═════ Dataset entries

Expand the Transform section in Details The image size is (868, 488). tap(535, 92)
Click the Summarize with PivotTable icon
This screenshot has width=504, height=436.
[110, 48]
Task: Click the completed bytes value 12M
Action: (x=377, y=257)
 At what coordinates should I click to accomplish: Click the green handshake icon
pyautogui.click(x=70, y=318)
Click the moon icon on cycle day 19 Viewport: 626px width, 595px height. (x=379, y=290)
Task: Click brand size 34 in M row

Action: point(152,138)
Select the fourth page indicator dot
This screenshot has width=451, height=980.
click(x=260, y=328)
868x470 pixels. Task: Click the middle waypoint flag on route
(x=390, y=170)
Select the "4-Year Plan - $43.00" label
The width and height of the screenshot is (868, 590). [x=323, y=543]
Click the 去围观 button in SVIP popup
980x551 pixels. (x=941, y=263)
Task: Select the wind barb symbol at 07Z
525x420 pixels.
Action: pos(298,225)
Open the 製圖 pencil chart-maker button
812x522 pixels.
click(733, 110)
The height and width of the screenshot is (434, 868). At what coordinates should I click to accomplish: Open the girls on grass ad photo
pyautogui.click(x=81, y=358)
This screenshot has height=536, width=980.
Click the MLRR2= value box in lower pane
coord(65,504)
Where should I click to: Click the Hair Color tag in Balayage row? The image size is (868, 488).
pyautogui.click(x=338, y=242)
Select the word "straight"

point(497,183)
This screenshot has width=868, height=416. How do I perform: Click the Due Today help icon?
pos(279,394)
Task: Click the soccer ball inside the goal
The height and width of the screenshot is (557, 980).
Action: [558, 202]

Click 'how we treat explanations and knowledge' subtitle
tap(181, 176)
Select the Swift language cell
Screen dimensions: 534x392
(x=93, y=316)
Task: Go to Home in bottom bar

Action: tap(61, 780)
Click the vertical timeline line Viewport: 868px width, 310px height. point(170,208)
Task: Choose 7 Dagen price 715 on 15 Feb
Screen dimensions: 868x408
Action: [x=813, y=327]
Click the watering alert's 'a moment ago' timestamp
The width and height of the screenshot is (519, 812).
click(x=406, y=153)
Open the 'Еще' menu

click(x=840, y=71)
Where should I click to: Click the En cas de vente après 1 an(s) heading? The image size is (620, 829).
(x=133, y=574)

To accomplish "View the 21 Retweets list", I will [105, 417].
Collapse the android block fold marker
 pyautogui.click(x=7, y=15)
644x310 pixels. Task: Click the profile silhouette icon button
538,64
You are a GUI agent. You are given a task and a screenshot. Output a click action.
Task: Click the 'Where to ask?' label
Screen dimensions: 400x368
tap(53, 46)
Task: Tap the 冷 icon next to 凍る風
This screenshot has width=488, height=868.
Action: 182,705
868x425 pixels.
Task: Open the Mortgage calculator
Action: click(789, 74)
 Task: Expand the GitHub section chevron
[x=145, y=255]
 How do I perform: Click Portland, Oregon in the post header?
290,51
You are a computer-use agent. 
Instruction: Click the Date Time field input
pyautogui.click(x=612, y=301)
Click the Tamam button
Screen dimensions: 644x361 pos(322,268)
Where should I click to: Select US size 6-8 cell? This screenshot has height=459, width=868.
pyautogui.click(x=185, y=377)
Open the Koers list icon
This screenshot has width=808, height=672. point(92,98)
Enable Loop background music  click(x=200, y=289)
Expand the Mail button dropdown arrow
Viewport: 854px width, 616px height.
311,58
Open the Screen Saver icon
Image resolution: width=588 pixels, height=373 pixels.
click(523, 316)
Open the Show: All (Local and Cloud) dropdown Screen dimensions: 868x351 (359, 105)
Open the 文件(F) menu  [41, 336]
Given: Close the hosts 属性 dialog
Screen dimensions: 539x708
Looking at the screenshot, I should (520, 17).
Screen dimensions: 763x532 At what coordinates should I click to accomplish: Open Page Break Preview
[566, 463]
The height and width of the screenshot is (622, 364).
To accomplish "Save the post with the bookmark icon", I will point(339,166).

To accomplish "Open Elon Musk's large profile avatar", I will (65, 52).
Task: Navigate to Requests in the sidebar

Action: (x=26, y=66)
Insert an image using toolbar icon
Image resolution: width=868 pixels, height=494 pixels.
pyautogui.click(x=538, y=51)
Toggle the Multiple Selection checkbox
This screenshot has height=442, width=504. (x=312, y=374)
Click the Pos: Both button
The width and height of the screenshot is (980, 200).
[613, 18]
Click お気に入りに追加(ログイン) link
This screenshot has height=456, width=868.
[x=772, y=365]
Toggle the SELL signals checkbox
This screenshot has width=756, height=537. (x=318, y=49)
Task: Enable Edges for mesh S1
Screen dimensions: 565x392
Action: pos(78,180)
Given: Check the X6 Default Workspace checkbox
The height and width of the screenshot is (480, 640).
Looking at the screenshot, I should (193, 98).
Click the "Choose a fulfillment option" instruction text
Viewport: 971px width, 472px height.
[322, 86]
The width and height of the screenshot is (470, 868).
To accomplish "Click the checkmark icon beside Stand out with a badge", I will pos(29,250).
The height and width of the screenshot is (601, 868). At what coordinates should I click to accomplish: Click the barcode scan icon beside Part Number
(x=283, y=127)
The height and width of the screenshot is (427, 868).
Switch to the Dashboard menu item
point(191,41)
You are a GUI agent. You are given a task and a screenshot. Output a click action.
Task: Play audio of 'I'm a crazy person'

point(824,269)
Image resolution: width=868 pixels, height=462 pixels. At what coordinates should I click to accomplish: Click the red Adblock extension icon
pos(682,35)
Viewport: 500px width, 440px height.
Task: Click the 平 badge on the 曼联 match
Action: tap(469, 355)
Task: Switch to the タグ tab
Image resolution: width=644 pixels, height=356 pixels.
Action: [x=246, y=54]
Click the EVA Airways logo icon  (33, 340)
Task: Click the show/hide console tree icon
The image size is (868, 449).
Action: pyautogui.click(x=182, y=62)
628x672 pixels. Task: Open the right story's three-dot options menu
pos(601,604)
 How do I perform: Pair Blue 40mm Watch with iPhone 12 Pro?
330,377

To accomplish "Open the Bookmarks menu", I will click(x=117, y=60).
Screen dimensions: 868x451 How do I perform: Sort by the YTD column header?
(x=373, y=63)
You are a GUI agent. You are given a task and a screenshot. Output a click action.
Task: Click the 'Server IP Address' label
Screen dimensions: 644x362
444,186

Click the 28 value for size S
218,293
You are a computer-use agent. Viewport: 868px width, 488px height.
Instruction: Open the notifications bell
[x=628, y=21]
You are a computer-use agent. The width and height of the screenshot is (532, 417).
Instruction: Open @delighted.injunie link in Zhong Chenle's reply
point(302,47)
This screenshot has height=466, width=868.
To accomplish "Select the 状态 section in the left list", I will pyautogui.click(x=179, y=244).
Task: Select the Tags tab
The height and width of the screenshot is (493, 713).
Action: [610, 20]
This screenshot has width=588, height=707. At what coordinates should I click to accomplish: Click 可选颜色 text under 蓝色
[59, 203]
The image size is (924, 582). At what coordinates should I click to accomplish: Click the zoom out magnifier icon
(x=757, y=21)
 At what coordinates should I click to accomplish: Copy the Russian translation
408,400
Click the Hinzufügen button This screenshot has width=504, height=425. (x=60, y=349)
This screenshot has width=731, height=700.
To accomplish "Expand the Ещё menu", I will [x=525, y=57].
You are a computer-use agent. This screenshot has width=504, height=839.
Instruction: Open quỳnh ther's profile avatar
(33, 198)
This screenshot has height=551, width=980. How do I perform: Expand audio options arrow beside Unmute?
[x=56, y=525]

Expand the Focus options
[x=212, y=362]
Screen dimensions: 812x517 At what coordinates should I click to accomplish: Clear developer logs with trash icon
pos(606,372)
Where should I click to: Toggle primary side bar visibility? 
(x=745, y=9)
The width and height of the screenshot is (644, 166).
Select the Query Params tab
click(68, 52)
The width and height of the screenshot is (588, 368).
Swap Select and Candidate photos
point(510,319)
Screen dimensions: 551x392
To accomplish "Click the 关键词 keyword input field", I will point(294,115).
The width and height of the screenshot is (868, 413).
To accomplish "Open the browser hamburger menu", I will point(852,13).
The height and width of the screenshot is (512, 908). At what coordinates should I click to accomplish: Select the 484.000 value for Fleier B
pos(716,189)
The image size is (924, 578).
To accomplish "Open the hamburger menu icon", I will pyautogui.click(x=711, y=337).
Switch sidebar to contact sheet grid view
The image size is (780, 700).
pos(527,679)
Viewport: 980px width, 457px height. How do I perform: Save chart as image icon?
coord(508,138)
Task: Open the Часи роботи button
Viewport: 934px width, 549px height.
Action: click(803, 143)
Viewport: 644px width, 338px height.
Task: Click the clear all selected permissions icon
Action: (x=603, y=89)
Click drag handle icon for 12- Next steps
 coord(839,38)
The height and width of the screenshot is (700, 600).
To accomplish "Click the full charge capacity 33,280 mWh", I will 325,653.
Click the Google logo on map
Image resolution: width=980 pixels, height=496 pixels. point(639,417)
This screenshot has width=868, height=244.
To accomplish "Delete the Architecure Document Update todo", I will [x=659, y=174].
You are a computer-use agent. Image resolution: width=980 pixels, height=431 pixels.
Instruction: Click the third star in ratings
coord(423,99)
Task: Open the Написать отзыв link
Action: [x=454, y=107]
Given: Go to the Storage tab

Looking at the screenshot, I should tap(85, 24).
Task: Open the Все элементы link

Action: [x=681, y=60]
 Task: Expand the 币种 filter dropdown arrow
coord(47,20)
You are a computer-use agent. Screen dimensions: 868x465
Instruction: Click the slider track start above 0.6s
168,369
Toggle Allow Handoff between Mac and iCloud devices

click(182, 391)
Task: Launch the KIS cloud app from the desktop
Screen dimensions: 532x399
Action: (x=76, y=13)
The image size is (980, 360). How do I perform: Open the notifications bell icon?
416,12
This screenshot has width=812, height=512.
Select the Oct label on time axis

══════════

Copy all lines from the data above that contain the word "Enable".

### Written response
Enable Loop background music  click(x=200, y=289)
Task: Enable Edges for mesh S1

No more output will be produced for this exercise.